On how many lines of these entries does the word "color" occur? State the number alone.

== EXCERPTED RECORDS

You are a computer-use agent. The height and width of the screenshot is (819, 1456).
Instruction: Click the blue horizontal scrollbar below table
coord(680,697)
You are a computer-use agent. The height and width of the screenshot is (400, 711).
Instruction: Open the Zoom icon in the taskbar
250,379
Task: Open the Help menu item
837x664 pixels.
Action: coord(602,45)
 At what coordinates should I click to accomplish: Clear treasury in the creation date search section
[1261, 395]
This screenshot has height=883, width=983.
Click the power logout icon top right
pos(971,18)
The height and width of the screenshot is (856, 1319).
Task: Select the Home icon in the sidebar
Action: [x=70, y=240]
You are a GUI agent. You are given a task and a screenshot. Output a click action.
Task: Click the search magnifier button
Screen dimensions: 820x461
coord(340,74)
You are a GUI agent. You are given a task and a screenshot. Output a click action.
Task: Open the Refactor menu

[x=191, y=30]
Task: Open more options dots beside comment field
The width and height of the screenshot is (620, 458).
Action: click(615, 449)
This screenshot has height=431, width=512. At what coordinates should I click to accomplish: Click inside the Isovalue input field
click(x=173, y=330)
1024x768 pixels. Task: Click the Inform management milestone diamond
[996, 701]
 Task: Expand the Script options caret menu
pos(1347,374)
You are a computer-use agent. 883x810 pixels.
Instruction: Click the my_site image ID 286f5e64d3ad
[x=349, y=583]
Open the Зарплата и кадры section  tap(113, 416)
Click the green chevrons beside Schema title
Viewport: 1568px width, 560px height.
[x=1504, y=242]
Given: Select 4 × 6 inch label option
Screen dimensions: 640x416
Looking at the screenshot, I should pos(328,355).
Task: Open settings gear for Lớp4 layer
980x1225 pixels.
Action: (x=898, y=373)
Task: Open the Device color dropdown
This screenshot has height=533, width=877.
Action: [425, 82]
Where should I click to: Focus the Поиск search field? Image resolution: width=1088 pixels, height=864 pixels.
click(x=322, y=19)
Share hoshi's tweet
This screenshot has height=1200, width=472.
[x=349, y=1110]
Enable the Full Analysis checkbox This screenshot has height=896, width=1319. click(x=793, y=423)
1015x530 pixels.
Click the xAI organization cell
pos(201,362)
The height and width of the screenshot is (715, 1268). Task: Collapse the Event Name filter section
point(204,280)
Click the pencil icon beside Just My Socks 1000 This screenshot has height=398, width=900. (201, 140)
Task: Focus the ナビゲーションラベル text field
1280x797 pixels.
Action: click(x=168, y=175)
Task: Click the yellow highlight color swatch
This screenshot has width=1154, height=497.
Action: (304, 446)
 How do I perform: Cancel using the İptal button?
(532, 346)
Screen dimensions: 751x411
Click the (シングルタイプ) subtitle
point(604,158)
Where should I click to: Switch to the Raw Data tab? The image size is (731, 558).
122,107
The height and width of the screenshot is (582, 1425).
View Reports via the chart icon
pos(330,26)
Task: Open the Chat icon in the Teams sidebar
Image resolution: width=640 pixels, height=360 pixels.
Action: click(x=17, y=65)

====

> _TASK RESULT_: 2